- Location: Bal'ad, Dinsoor, and near Mogadishu, Somalia
- Date: January 27, 2021
- Target: Somali National Army soldiers, civilians
- Deaths: 18 15 SNA soldiers; 2 civilians killed; 1 Burundian AMISOM peacekeeper killed;
- Injured: 7 5+ in Dinsoor; 2 near Mogadishu; Unknown number injured in Bal'ad;
- Perpetrator: al-Shabaab

= January 2021 Somalia bombings =

Terrorist incident in Somalia

On January 27, 2021, al-Shabaab launched multiple attacks on civilian and military sites across Somalia, killing sixteen people and injuring several more. The deadliest attack was an ambush by al-Shabaab on a Somali and AMISOM convoy in Bal'ad, which killed 14 people.

== Background ==
Al-Shabaab, a jihadist group that has waged an insurgency in Somalia since 2009, began an offensive against Somali National Army forces in Middle Shabelle on January 23. The fighting began with al-Shabaab's capture of the village of Rage-Ceele. Al-Shabaab then began deploying fighters around Somali-controlled cities including Jowhar and Bal'ad.

Task objective -
Answer the following from the article on the January 2021 Somalia bombings.
(a) In which location did the deadliest attack take place, and how many people did it kill?
(b) On what date did al-Shabaab begin its offensive in Middle Shabelle?
(c) Which village did al-Shabaab capture at the start of that fighting?

Data shown -
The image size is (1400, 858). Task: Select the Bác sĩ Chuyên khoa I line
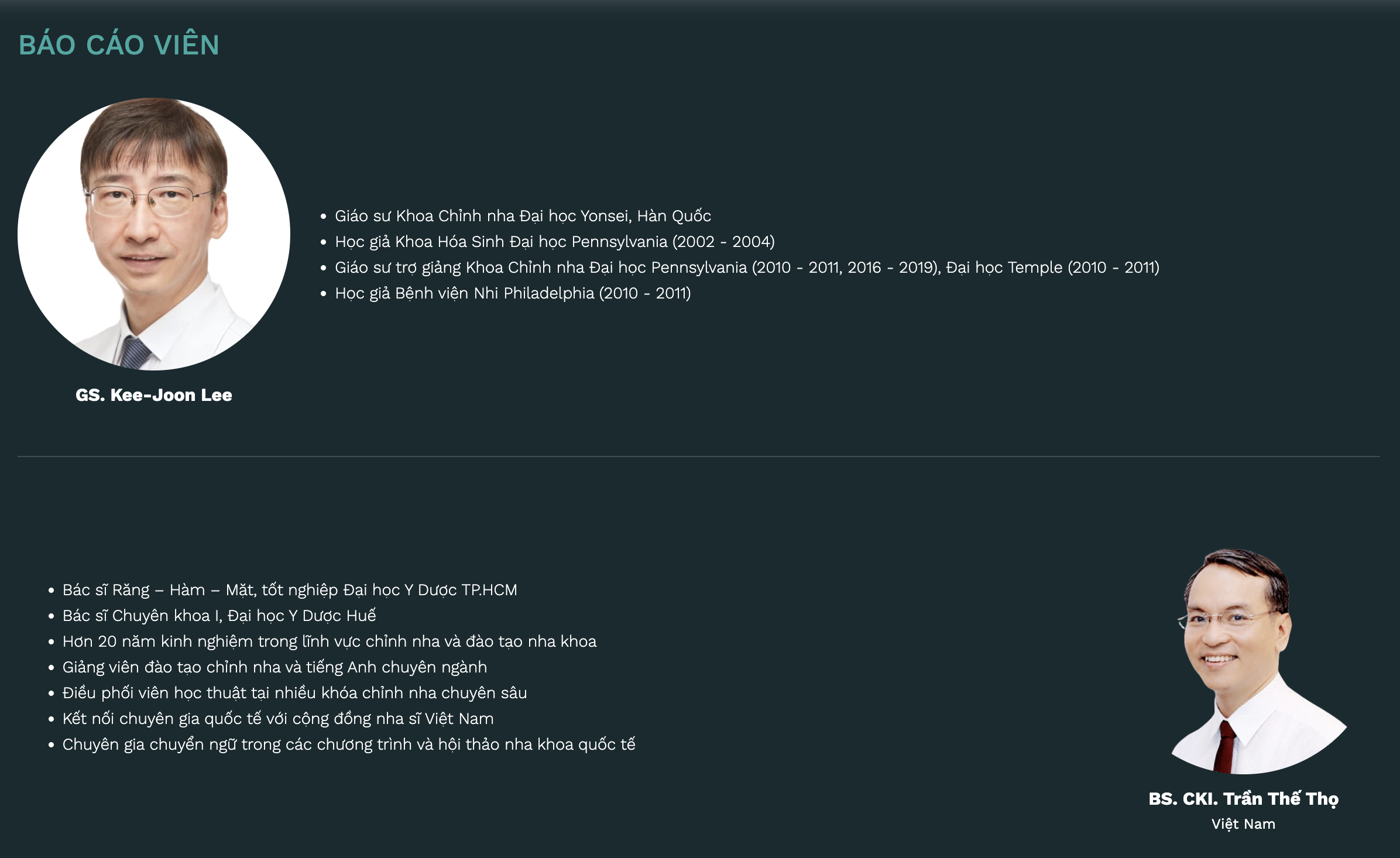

Solution to the exercise -
(a) Bal'ad; 14 people
(b) January 23
(c) Rage-Ceele